Sorry to hear you may have suffered an early mc  Thing is, unless they know exactly when you ovulated, clomid can lengthen (or shorten) your cycles......and although many say luteal phase (from ovulation to AF) is always 14 days, that's actually a bit of a myth. Luteal phase can be anywhere between 10 - 17/18 days and still be classed as normal. I ovulate fine every month (naturally, not clomid) on cd14/15 but my cycles are 30/31 days so have a longer luteal phase. I have suffered 2 naturally conceived early mc's (as well as 2 through IVF) so I can empathise with you completely but unless you get +ve pg test and/or HCG blood test then really no way of knowing.

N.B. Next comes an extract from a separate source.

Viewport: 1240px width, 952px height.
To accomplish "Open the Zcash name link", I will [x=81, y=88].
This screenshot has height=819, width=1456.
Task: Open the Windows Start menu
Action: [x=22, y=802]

I was prescribed 50mg clomid a few years ago...it was to boost things so I released more eggs and had scans and progesterone bloods that indicated released 2 or 3 each cycle....we were told not to ttc if I had over 3 dominant follicles.

Perhaps it would be worth requesting a scan next month to see what's happening.

The symptoms you mention could just be from side effects of the clomid and not actually overstimming (but at least your GP/consultant is taking this into account by reducing your dose). Here's some info re side effects...

http://www.fertilityfriends.co.uk/forum/index.php?topic=48662.0

Are you seeing GP or a fertility consultant ?

Take care
Natasha


----------



## Fire Opal (Apr 16, 2008)

Cheers hun

I'm seeing F doc at the clininc, went to my local doc when i was late and wasn't feeling well and he had to look up clomid in a book, so not bothering with him now.

Can i just ask for a scan?

I've always been 27 to 30 days, last month was the only time i've ever been 10 days late.
They have said if i'm late this month they want me to have a blood test
Have day 21 blood test on the 15th, used to hate needles but now they don't bother me.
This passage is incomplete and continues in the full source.